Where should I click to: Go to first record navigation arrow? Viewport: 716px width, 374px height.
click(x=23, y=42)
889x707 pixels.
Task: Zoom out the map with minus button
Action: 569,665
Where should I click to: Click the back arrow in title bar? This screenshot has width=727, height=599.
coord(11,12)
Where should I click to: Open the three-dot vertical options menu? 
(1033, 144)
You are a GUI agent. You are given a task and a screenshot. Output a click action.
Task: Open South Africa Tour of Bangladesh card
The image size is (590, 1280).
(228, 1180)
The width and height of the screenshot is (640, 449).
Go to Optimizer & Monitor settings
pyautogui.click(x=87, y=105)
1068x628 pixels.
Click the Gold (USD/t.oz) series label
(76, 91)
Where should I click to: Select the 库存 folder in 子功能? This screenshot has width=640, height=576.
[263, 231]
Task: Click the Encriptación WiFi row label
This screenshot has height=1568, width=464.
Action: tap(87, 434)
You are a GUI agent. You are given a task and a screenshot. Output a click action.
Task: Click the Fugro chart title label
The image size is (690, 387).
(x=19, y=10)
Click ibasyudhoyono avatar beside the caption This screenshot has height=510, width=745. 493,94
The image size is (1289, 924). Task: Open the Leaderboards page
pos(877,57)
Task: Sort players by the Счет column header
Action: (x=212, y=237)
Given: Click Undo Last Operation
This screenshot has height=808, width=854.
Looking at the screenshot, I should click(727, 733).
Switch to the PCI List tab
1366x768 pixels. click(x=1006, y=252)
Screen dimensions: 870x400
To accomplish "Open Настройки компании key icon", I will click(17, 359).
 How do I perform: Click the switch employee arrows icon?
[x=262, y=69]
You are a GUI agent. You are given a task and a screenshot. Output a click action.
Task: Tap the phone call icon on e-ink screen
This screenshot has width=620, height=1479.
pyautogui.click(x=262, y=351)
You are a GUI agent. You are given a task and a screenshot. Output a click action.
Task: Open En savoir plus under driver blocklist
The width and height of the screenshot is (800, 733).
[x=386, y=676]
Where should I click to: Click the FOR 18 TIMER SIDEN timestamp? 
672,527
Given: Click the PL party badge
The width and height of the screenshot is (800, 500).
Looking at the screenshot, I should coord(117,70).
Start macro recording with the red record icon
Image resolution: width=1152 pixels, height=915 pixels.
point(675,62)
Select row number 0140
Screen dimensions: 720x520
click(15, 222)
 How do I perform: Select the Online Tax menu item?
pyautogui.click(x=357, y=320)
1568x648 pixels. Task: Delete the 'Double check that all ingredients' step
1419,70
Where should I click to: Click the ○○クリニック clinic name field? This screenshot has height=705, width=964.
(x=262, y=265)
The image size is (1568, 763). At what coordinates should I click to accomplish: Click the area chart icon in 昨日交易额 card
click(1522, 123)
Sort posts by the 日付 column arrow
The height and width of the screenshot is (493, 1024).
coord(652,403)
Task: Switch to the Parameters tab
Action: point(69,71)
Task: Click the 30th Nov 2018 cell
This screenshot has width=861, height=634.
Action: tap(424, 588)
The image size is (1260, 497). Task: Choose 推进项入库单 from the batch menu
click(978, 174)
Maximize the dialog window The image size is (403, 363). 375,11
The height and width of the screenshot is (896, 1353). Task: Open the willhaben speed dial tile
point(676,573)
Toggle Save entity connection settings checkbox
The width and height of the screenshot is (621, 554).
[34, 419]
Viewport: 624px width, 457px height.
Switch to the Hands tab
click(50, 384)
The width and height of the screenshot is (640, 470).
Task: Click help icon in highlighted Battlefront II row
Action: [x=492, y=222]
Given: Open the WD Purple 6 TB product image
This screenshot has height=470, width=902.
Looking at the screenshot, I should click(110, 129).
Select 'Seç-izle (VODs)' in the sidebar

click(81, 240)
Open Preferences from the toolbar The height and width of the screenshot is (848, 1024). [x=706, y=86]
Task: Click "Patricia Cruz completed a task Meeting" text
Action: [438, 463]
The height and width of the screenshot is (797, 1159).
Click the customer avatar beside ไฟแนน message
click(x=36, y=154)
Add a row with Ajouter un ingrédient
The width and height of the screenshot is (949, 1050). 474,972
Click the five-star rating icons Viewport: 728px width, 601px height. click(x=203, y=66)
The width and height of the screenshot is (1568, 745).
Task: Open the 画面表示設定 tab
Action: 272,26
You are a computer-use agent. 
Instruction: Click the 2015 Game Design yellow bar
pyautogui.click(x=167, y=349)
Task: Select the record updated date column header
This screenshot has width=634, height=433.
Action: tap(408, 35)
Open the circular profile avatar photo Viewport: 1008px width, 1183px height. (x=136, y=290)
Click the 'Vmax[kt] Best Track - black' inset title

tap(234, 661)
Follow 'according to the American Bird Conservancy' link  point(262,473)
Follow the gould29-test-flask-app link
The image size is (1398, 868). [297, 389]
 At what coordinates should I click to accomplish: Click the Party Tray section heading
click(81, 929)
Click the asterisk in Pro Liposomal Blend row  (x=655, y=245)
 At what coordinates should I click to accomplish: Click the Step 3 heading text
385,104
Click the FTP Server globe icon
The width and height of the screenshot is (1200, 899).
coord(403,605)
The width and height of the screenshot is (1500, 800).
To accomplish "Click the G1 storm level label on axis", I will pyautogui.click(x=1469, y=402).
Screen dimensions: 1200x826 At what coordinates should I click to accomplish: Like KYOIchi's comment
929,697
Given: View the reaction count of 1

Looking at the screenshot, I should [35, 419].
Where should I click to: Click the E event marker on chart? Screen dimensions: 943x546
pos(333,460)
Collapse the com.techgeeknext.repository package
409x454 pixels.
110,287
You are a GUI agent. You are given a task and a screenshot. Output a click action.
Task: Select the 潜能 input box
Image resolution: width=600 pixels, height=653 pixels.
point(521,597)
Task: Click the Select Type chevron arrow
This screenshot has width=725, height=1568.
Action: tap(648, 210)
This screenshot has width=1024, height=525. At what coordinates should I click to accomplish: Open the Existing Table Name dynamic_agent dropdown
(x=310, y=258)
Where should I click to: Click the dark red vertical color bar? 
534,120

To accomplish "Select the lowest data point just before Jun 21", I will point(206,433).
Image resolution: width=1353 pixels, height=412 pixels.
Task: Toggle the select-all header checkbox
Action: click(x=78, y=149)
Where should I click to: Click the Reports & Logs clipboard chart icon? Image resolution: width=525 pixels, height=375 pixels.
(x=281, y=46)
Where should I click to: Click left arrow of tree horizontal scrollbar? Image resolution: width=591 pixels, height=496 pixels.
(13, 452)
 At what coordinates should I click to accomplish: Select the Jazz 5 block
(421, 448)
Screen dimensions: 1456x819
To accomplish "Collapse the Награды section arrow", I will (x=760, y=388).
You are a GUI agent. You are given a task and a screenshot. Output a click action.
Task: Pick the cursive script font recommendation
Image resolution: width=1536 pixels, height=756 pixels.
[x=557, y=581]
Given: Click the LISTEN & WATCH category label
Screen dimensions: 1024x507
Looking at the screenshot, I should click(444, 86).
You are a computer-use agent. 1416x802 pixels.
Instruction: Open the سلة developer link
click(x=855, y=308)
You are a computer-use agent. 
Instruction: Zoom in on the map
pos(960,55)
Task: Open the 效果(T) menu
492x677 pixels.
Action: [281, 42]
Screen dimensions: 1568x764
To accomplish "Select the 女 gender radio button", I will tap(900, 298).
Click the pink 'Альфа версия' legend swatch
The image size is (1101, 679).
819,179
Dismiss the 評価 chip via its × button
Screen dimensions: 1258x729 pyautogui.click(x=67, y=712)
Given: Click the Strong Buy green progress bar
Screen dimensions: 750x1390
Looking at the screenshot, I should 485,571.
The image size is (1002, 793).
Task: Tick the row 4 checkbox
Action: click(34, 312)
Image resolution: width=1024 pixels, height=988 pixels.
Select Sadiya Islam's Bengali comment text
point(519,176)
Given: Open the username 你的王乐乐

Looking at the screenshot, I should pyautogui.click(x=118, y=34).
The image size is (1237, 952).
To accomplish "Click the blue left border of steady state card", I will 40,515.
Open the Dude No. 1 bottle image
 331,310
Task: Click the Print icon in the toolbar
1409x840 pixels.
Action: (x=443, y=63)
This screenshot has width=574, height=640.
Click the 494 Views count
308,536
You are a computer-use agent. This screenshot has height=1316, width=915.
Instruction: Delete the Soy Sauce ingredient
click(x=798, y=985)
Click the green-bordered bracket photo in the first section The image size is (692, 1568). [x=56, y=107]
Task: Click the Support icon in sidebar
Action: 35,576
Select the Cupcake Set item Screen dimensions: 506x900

━━━━━━

**Task prompt**
Scan the material above for the string "computer" and return the lines that hold it.

**Result of this exercise**
You are a computer-use agent. 
You are a computer-use agent. 1416x802 pixels.
You are a computer-use agent. 
You are a computer-use agent. This screenshot has height=1316, width=915.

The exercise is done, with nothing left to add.